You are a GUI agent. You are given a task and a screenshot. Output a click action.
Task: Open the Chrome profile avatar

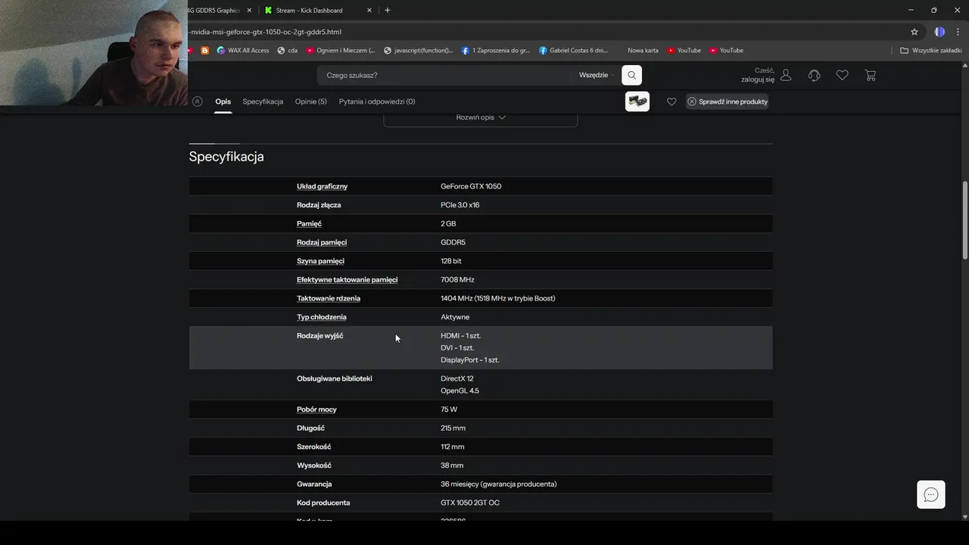(x=939, y=32)
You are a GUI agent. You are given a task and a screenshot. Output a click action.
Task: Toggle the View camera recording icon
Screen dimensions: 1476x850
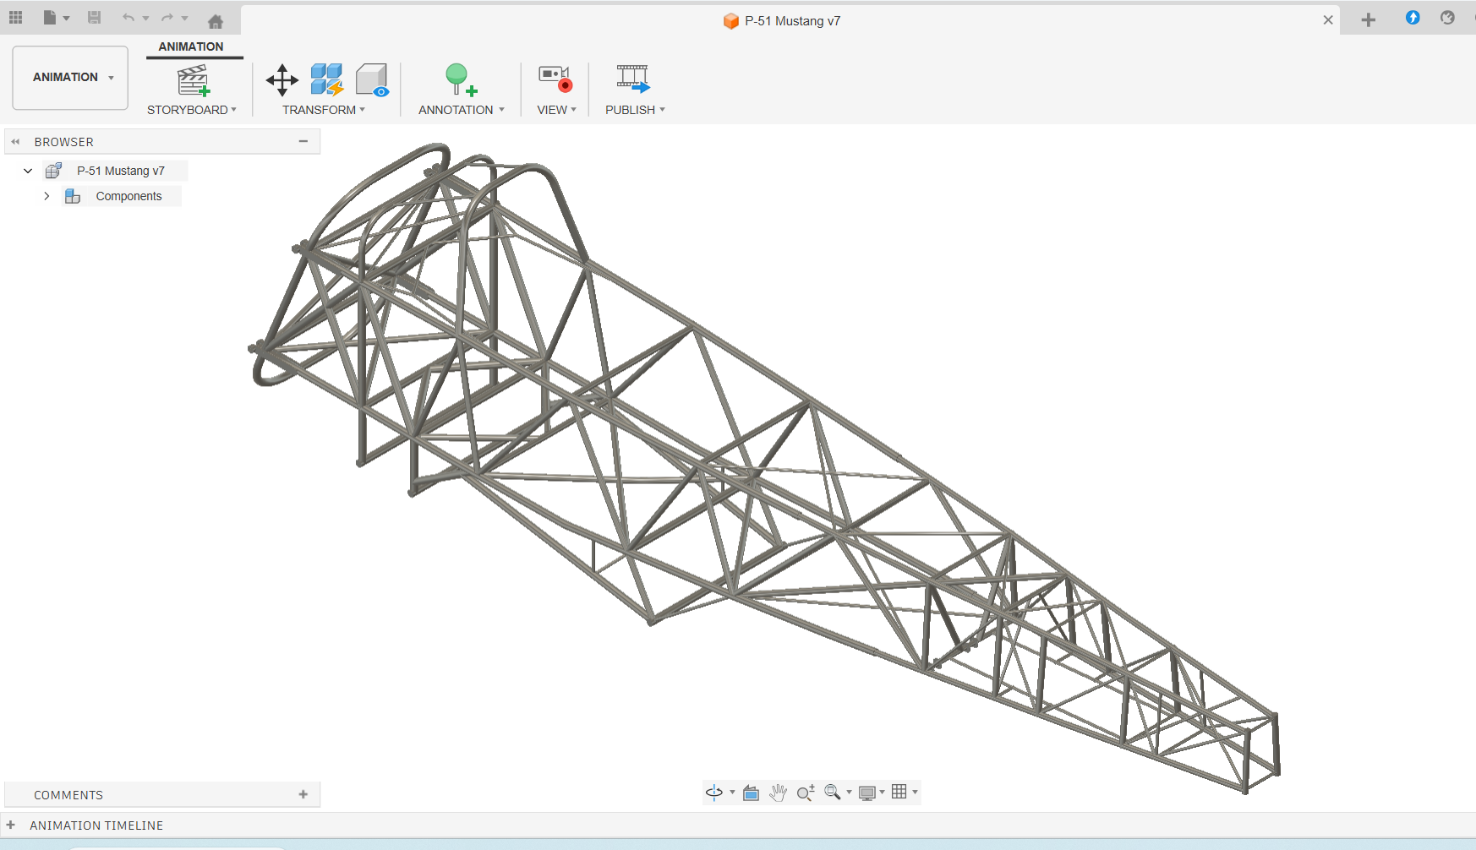pyautogui.click(x=555, y=79)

-------

TASK TO CARRY OUT -> Transcribe all the entries precisely. Do not include any picture.

WRITTEN RESPONSE ->
You are a GUI agent. You are given a task and a screenshot. Output a click action.
Task: Open the Chrome profile avatar

(x=939, y=32)
You are a GUI agent. You are given a task and a screenshot. Output a click action.
Task: Toggle the View camera recording icon
Screen dimensions: 1476x850
pyautogui.click(x=555, y=79)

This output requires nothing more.